La Cour a également examiné les procédures d’enquête administrative et judiciaire qui ont suivi la disparition de M. Chimbo. Du fait de la disparition de M. Chimbo dans un hôpital public, l’Etat avait l’obligation d’ouvrir immédiatement une enquête d’office sur sa disparition mais ne l’a pas fait. L’État ne s’est pas non plus conformé immédiatement à la décision de la Cour constitutionnelle de poursuivre l’enquête sur la disparition jusqu’à ce que M. Chimbo soit retrouvé. La Cour a estimé que l’Etat a violé les droits aux garanties judiciaires et à la protection judiciaire en violation des articles (7)(6), (8)(1), et 25(1) en relation avec l’article (1)(1) de la Convention américaine.
Enfin, la Cour a reconnu qu’en raison de la disparition de M. Chimbo et des procédures d’enquête administratives et judiciaires qui ont suivi, la mère et la sœur de M. Chimbo ont subi de profondes souffrances et angoisses. La Cour a conclu que cette souffrance et cette angoisse ont violé le droit à l’intégrité personnelle des membres de la famille en vertu des articles (1)(1) et (5)(1) de la Convention américaine.

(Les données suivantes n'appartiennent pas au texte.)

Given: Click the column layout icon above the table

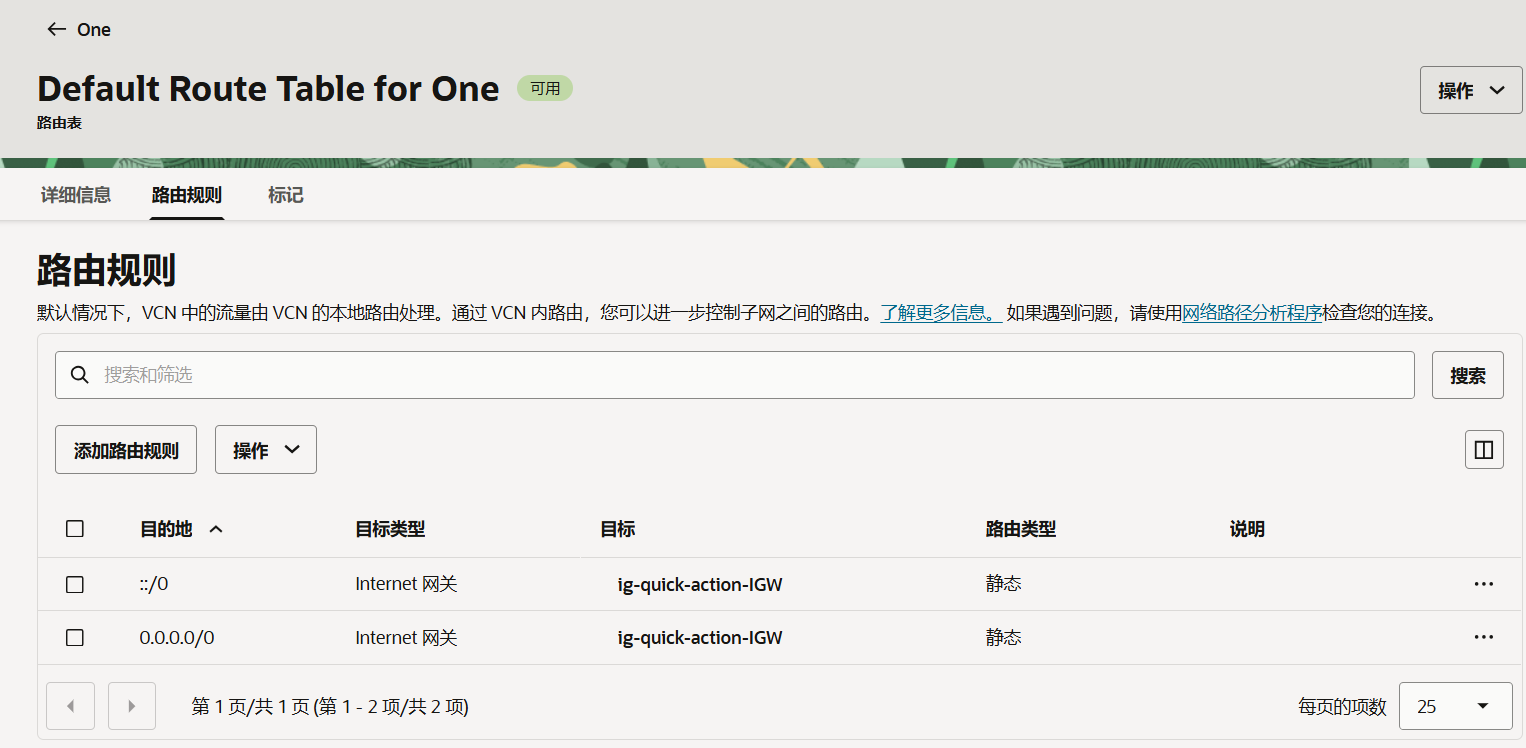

La Cour a ordonné à l’État de mener une enquête diligente dans un délai raisonnable afin de déterminer ce qui est arrivé à M. Chimbo ; d’identifier, de poursuivre et de tenir pour responsables, le cas échéant, les personnes responsables ; de poursuivre les recherches pour retrouver M. Chimbo et de fournir tout soutien à la famille participant aux recherches. La Cour a également ordonné des dommages pécuniaires et non pécuniaires à M. Chimbo, sa mère et sa sœur. L’État doit également mener un acte public pour reconnaître sa responsabilité internationale dans cette affaire et réglementer son obligation internationale de fournir un soutien aux personnes handicapées pour qu’elles donnent leur consentement éclairé afin de garantir le droit à la santé sans discrimination. Cela inclut l’adoption de programmes permanents d’éducation et de formation pour les étudiants en médecine, les professionnels et le personnel sur les questions de consentement éclairé et le soutien nécessaire aux personnes handicapées pour prendre des décisions médicales en connaissance de cause.